(Collected data)
══════

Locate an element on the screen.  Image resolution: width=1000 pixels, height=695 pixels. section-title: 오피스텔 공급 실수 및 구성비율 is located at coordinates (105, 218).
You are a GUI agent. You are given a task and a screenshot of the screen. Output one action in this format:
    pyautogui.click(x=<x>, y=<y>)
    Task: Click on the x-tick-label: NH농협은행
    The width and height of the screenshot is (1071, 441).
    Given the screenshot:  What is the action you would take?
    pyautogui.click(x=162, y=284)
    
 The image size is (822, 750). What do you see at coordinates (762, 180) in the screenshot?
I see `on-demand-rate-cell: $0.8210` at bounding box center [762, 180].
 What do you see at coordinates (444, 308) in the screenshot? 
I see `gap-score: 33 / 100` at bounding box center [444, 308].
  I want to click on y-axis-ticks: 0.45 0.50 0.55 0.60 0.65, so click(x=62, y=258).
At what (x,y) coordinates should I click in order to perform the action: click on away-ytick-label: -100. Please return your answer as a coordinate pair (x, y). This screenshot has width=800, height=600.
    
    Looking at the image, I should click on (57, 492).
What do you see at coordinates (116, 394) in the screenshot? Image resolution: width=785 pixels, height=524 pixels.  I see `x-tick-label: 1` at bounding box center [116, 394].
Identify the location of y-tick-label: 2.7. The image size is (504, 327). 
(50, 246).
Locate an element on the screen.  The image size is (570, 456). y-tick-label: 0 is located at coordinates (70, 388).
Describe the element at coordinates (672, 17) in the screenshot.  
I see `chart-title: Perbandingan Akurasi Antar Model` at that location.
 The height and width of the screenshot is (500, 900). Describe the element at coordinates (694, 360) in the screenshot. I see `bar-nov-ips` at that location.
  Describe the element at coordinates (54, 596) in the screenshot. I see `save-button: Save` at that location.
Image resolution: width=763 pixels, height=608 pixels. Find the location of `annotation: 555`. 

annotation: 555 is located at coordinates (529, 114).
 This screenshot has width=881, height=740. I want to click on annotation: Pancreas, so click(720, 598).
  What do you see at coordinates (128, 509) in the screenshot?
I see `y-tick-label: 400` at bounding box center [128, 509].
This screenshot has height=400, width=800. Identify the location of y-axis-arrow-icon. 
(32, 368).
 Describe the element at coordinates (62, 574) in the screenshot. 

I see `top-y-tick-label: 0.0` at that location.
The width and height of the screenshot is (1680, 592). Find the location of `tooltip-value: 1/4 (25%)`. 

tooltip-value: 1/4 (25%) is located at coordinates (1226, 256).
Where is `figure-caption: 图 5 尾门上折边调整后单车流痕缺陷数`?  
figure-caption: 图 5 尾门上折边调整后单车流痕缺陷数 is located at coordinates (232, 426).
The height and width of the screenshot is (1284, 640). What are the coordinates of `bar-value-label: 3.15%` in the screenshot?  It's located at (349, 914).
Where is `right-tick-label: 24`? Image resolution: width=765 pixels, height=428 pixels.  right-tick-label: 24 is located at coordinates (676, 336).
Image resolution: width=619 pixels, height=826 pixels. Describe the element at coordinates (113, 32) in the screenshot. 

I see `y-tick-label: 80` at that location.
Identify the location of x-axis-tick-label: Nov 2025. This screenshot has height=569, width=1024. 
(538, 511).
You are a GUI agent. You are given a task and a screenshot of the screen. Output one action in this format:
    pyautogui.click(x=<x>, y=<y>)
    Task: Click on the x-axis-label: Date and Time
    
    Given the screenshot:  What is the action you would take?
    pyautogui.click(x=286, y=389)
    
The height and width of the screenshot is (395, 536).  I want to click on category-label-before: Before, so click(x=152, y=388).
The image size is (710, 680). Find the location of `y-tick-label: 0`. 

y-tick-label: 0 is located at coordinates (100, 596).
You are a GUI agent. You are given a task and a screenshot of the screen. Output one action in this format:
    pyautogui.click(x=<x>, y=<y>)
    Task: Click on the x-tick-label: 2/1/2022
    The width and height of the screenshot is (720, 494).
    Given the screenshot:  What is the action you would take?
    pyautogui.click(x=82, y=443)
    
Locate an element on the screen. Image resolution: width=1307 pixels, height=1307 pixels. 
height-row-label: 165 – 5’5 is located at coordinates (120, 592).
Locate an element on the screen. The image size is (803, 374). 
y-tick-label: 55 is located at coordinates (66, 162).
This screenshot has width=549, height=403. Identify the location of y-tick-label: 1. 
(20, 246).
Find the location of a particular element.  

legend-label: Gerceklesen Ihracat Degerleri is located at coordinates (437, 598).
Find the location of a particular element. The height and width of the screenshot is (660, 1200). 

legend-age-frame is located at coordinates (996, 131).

══════

### PROBLEM TO WORK ON
Output every line of the material above as a numbered list, skipping blank lines.

### THE ANSWER
1. Locate an element on the screen.  Image resolution: width=1000 pixels, height=695 pixels. section-title: 오피스텔 공급 실수 및 구성비율 is located at coordinates (105, 218).
2. You are a GUI agent. You are given a task and a screenshot of the screen. Output one action in this format:
3.     pyautogui.click(x=<x>, y=<y>)
4.     Task: Click on the x-tick-label: NH농협은행
5.     The width and height of the screenshot is (1071, 441).
6.     Given the screenshot:  What is the action you would take?
7.     pyautogui.click(x=162, y=284)
8.  The image size is (822, 750). What do you see at coordinates (762, 180) in the screenshot?
9. I see `on-demand-rate-cell: $0.8210` at bounding box center [762, 180].
10.  What do you see at coordinates (444, 308) in the screenshot? 
11. I see `gap-score: 33 / 100` at bounding box center [444, 308].
12.   I want to click on y-axis-ticks: 0.45 0.50 0.55 0.60 0.65, so click(x=62, y=258).
13. At what (x,y) coordinates should I click in order to perform the action: click on away-ytick-label: -100. Please return your answer as a coordinate pair (x, y). This screenshot has width=800, height=600.
14.     Looking at the image, I should click on (57, 492).
15. What do you see at coordinates (116, 394) in the screenshot? Image resolution: width=785 pixels, height=524 pixels.  I see `x-tick-label: 1` at bounding box center [116, 394].
16. Identify the location of y-tick-label: 2.7. The image size is (504, 327). 
17. (50, 246).
18. Locate an element on the screen.  The image size is (570, 456). y-tick-label: 0 is located at coordinates (70, 388).
19. Describe the element at coordinates (672, 17) in the screenshot.  
20. I see `chart-title: Perbandingan Akurasi Antar Model` at that location.
21.  The height and width of the screenshot is (500, 900). Describe the element at coordinates (694, 360) in the screenshot. I see `bar-nov-ips` at that location.
22.   Describe the element at coordinates (54, 596) in the screenshot. I see `save-button: Save` at that location.
23. Image resolution: width=763 pixels, height=608 pixels. Find the location of `annotation: 555`. 
24. annotation: 555 is located at coordinates (529, 114).
25.  This screenshot has width=881, height=740. I want to click on annotation: Pancreas, so click(720, 598).
26.   What do you see at coordinates (128, 509) in the screenshot?
27. I see `y-tick-label: 400` at bounding box center [128, 509].
28. This screenshot has height=400, width=800. Identify the location of y-axis-arrow-icon. 
29. (32, 368).
30.  Describe the element at coordinates (62, 574) in the screenshot. 
31. I see `top-y-tick-label: 0.0` at that location.
32. The width and height of the screenshot is (1680, 592). Find the location of `tooltip-value: 1/4 (25%)`. 
33. tooltip-value: 1/4 (25%) is located at coordinates (1226, 256).
34. Where is `figure-caption: 图 5 尾门上折边调整后单车流痕缺陷数`?  
35. figure-caption: 图 5 尾门上折边调整后单车流痕缺陷数 is located at coordinates (232, 426).
36. The height and width of the screenshot is (1284, 640). What are the coordinates of `bar-value-label: 3.15%` in the screenshot?  It's located at (349, 914).
37. Where is `right-tick-label: 24`? Image resolution: width=765 pixels, height=428 pixels.  right-tick-label: 24 is located at coordinates (676, 336).
38. Image resolution: width=619 pixels, height=826 pixels. Describe the element at coordinates (113, 32) in the screenshot. 
39. I see `y-tick-label: 80` at that location.
40. Identify the location of x-axis-tick-label: Nov 2025. This screenshot has height=569, width=1024. 
41. (538, 511).
42. You are a GUI agent. You are given a task and a screenshot of the screen. Output one action in this format:
43.     pyautogui.click(x=<x>, y=<y>)
44.     Task: Click on the x-axis-label: Date and Time
45.     Given the screenshot:  What is the action you would take?
46.     pyautogui.click(x=286, y=389)
47. The height and width of the screenshot is (395, 536).  I want to click on category-label-before: Before, so click(x=152, y=388).
48. The image size is (710, 680). Find the location of `y-tick-label: 0`. 
49. y-tick-label: 0 is located at coordinates (100, 596).
50. You are a GUI agent. You are given a task and a screenshot of the screen. Output one action in this format:
51.     pyautogui.click(x=<x>, y=<y>)
52.     Task: Click on the x-tick-label: 2/1/2022
53.     The width and height of the screenshot is (720, 494).
54.     Given the screenshot:  What is the action you would take?
55.     pyautogui.click(x=82, y=443)
56. Locate an element on the screen. Image resolution: width=1307 pixels, height=1307 pixels. 
57. height-row-label: 165 – 5’5 is located at coordinates (120, 592).
58. Locate an element on the screen. The image size is (803, 374). 
59. y-tick-label: 55 is located at coordinates (66, 162).
60. This screenshot has width=549, height=403. Identify the location of y-tick-label: 1. 
61. (20, 246).
62. Find the location of a particular element.  
63. legend-label: Gerceklesen Ihracat Degerleri is located at coordinates (437, 598).
64. Find the location of a particular element. The height and width of the screenshot is (660, 1200). 
65. legend-age-frame is located at coordinates (996, 131).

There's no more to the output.